Assim como as características setoriais podem impactar a dinâmica do fenômeno inflacionário, a política monetária também pode ter efeitos setoriais diferenciados. Esta discussão vem ganhando espaço nos trabalhos mais recentes da abordagem tradicional, sob o tema de “mecanismos de transmissão da política monetária”. Dentre os trabalhos iniciais podemos citar Bernanke & Gertler (1995) e Mishkin (1996) e dentre os mais recentes, Dedola & Lippi (2005), Ibrahim (2005) e Alam & Waheed (2006), que abordam os impactos setoriais da política monetária em diferentes países.

Como o diagnóstico inflacionário da abordagem tradicional é de demanda, a resposta dos setores à política monetária é analisada também pelo lado da demanda, e depende da função consumo dos bens considerados. Conforme Tomazzia & Meurer:

“... espera-se uma resposta maior e mais rápida sobre indústrias produtoras de bens de capital (efeito sobre outras empresas) e de consumo durável (efeito sobre os consumidores), diante do aumento do custo de capital, e uma reação mais baixa de bens de consumo não duráveis, por se tratarem de bens de primeira necessidade e baixo valor unitário, que possuem baixa elasticidade em relação à renda e não dependerem de concessão de crédito para a sua compra. (Tomazzia & Meurer, 2009 p. 373)

55 A ideia é que a política monetária tem efeitos distintos sobre a demanda dos diversos setores, e isso, consequentemente vai afetar mais ou menos os preços de cada um deles.

Com relação ao canal de crédito, por exemplo, setores cuja demanda está muito ligada ao crédito tendem a ter suas demandas mais reduzidas do que outros em que o crédito não é tão importante. O mesmo vale para o investimento: setores em que o investimento é mais dependente de financiamento via crédito tendem a ter sua demanda mais impactada, logo, maior efeito sobre os preços.

O canal preço de ativos, que se refere ao impacto dos juros sobre os preços das ações no mercado financeiro, terá efeitos setoriais distintos na medida em que as empresas investidoras destes setores tenham capital aberto (ou sejam detentoras de ações) e na medida em que o consumo de determinados bens sejam mais impactados pela riqueza financeira das famílias do que outros.

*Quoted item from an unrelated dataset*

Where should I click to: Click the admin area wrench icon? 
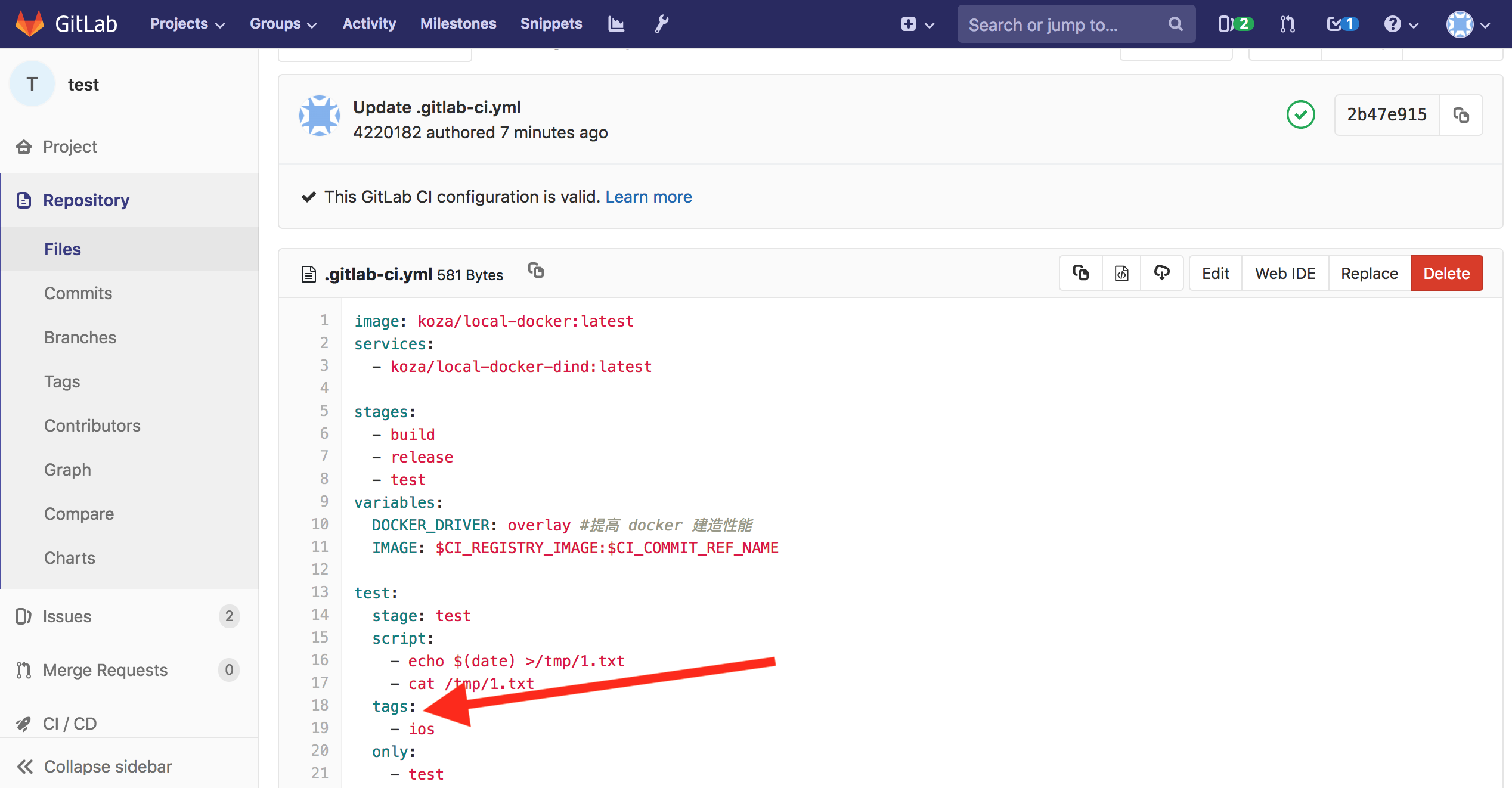click(x=661, y=24)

Já o canal do câmbio tende a afetar com mais intensidade os setores mais abertos ao comércio internacional e relacionados a mercadorias cotadas (precificadas) em mercados internacionais, ou seja, commodities. Na abordagem da inflação de excesso de demanda, a ênfase do canal cambial não segue o caminho direto, como ocorre, por exemplo, com os custos associados às commodities na Teoria do Conflito Distributivo e na validade da Teoria do Preço Único, mas atua muito mais pelo lado da demanda. A elevação dos juros, ao apreciar o câmbio e reduzir a competitividade dos produtos nacionais, afeta as exportações líquidas e reduz a demanda pelos produtos nacionais. A partir desse efeito sobre a demanda é que surgirão os efeitos sobre os preços setoriais.

Por fim, os efeitos setoriais do canal dos juros, que se refere à transmissão da variação dos juros de curto prazo para os de longo, dependeriam do impacto do custo de oportunidade do capital nos diversos setores, mas por serem mais difíceis de mensurar, são menos discutidos.

Em suma, podemos identificar dois aspectos da análise desagregada do fenômeno inflacionário na abordagem tradicional. O primeiro refere-se a diferenças setoriais do mercado de trabalho e do mecanismo de preços que obstaculizam o equilíbrio entre os mercados. Esses obstáculos tendem a perpetuar os desequilíbrios e pressões inflacionárias que poderiam ser eliminadas por excesso de oferta em outros setores. O segundo aspecto refere-se a um passo anterior à resposta das empresas, em termos de preços, ao aumento da demanda, ou seja, os efeitos diferenciados da política monetária sobre a demanda dos diversos setores decorrentes de suas funções consumo e investimento.